Piraeus Bank’s books will open this morning at 10 am with the Hellenic Financial Stability Fund (HFSF) placing its 27% stake in the bank, which is expected to draw substantial 8-10 billion euros in offers.

The move is significant because it means the bank will finally return to the control of the private sector after it was granted emergency aid stemming from the 2008 sovereign debt crisis.

The HFSF approved the amount of shares to be offered as well as the price of shares in a meeting over the weekend.

In detail, 22-27% of shares will be offered at a price range of 3.7-4 euros, which is at a discount of 7.2% from Friday’s closing price of 3.986 euros per share.
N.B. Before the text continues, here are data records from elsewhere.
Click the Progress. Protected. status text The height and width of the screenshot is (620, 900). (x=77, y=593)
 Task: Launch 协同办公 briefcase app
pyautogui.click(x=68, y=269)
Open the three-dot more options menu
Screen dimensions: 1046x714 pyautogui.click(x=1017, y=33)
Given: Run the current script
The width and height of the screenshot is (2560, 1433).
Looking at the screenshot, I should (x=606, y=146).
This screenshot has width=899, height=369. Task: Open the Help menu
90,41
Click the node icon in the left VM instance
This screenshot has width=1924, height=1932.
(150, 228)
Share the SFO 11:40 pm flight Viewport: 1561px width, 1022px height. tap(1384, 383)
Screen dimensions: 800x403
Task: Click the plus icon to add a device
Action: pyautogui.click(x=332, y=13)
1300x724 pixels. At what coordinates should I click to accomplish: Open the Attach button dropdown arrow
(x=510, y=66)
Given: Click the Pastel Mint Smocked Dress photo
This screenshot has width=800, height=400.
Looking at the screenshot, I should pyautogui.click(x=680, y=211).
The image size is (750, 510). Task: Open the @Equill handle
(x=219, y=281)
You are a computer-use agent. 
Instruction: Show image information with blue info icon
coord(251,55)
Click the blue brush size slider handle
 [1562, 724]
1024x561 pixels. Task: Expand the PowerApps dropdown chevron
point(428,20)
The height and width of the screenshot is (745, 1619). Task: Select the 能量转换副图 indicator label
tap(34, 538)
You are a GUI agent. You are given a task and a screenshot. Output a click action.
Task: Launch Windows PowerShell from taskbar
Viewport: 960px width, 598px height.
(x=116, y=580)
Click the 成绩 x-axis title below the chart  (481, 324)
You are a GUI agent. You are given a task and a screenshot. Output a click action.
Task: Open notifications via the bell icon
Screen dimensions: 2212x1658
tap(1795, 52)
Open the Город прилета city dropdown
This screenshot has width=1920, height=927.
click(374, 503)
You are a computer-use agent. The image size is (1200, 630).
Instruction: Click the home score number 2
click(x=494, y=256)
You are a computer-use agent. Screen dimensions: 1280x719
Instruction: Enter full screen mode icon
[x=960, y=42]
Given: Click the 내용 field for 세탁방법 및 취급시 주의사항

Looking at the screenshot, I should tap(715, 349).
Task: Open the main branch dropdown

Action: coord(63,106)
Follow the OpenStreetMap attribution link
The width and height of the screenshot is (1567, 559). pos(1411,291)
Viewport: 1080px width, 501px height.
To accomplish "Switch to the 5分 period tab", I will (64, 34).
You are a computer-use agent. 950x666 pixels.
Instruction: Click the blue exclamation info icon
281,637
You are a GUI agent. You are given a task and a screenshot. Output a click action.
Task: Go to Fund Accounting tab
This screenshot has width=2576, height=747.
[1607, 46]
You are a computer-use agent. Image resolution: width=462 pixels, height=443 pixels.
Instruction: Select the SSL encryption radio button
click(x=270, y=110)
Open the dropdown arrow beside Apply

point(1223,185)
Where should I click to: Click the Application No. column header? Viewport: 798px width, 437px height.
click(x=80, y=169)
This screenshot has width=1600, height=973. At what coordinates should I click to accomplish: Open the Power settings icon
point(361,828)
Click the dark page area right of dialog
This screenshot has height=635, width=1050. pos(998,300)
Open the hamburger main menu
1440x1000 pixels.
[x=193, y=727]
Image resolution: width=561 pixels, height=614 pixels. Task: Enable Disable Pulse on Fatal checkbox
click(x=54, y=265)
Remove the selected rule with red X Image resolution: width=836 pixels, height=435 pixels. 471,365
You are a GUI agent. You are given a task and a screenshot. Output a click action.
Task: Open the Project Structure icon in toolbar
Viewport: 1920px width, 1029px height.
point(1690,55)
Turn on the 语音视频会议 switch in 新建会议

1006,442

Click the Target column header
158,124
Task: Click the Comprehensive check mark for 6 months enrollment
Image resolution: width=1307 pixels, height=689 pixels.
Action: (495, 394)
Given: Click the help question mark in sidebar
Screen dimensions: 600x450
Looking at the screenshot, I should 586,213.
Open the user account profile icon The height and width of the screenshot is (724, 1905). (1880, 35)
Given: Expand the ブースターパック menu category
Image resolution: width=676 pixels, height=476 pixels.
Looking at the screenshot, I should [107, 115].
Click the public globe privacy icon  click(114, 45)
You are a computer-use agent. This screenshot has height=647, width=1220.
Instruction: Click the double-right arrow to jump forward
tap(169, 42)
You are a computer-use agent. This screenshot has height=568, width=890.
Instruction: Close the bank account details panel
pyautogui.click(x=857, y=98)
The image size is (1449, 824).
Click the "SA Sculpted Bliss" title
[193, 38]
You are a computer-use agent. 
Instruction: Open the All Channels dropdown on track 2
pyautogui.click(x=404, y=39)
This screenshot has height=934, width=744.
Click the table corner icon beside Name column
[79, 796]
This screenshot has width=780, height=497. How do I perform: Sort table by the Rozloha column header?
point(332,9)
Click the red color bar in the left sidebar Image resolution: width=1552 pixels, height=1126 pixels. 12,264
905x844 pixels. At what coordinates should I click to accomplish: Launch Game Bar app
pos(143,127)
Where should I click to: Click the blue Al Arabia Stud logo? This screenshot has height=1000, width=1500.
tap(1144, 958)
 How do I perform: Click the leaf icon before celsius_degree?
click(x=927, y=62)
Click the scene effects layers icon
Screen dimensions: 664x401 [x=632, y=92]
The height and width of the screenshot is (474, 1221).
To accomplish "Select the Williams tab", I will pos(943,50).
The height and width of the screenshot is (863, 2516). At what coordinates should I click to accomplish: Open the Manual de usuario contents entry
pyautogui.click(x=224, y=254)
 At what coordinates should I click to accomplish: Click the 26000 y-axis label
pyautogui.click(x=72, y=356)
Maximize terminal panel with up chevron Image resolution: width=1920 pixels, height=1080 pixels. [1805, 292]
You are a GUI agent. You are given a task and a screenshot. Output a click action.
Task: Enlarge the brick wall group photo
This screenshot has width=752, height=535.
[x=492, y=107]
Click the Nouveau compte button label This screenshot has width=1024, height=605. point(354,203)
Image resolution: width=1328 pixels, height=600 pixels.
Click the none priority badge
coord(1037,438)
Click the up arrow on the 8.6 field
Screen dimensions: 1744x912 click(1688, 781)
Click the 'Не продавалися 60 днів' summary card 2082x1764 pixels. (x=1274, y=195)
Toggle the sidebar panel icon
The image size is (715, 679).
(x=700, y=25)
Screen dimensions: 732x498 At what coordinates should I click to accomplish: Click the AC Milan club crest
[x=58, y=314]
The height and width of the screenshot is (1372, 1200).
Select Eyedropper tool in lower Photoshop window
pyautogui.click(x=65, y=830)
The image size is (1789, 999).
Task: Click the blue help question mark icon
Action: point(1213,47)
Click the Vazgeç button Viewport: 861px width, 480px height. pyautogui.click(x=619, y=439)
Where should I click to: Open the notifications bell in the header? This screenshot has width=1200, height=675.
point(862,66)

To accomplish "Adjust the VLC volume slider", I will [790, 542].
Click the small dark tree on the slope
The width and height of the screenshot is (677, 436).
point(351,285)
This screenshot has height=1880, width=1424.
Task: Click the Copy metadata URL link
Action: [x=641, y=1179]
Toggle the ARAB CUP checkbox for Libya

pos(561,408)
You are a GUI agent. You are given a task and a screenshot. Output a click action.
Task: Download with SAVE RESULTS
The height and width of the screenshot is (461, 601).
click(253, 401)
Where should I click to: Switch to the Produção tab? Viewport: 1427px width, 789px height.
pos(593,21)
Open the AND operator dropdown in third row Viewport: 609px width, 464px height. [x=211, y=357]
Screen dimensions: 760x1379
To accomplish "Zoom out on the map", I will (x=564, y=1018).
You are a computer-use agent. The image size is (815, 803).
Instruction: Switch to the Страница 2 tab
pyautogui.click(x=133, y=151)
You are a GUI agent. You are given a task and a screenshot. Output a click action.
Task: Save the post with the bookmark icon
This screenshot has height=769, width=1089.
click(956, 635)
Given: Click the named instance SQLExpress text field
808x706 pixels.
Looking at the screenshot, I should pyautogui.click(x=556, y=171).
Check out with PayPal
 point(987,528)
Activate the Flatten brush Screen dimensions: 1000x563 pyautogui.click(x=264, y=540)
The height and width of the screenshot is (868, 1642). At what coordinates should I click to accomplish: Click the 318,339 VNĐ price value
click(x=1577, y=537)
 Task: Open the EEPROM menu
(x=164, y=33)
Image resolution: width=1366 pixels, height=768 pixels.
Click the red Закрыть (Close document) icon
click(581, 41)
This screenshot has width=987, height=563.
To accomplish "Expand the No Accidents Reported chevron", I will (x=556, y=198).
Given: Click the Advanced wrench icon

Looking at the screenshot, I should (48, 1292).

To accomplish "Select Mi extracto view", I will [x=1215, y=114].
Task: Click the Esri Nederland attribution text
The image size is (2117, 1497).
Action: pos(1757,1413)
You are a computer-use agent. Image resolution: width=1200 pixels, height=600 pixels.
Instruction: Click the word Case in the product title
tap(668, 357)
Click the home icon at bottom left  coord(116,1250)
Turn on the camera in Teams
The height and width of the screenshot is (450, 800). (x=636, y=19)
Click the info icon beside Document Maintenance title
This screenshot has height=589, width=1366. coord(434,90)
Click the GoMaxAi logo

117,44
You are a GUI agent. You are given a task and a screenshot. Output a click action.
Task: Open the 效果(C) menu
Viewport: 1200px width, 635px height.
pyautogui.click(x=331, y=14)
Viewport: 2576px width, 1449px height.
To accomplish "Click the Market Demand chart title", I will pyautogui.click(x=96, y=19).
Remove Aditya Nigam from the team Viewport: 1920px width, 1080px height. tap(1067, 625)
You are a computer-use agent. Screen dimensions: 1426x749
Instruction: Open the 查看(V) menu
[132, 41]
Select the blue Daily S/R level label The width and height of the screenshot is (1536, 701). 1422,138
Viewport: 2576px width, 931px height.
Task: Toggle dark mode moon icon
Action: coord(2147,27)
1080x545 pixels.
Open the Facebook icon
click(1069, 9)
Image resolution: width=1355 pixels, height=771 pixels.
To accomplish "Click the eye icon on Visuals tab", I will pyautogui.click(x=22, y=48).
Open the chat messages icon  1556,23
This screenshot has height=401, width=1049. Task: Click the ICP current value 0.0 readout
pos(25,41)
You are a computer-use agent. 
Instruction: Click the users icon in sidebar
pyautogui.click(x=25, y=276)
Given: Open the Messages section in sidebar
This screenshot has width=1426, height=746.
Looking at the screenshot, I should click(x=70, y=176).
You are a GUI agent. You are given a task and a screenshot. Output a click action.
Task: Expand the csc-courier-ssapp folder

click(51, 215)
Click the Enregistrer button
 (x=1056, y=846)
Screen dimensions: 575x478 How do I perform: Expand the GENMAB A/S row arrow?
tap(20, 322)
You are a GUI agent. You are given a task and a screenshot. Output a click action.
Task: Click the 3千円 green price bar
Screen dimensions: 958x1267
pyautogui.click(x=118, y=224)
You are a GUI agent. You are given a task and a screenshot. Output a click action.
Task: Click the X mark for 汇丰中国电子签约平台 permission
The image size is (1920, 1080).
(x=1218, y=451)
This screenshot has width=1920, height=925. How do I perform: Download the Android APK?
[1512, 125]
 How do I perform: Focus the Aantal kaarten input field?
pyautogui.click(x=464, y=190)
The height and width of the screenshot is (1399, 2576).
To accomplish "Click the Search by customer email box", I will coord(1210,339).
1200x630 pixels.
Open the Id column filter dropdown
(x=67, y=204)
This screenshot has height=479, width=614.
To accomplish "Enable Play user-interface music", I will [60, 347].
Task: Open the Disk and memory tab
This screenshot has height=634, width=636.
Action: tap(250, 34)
According to the official announcement, the HFSF will float 25.3% of shares, 85% of which will go to institutional investors and 15% to private investors, and reserve the right to up the offer another 1.7% dependent upon demand.

Reports note that demand for Piraeus Bank from institutional investors remains high and market sources told OT that “the issue isn’t whether or not demand will be covered, but rather the level of oversubscription.”

Analysts expect offers to range between 8-10 billion euros, which would mean at least a 4-fold oversubscription.

As a result of the placement, the Greek state is expected to bring in 1.25-1.35 billion euros, and will only hold an 18% stake in the National Bank of Greece, as it has already placed its shares in Eurobank, Alpha Bank, and a portion of its holding in the National Bank of Greece.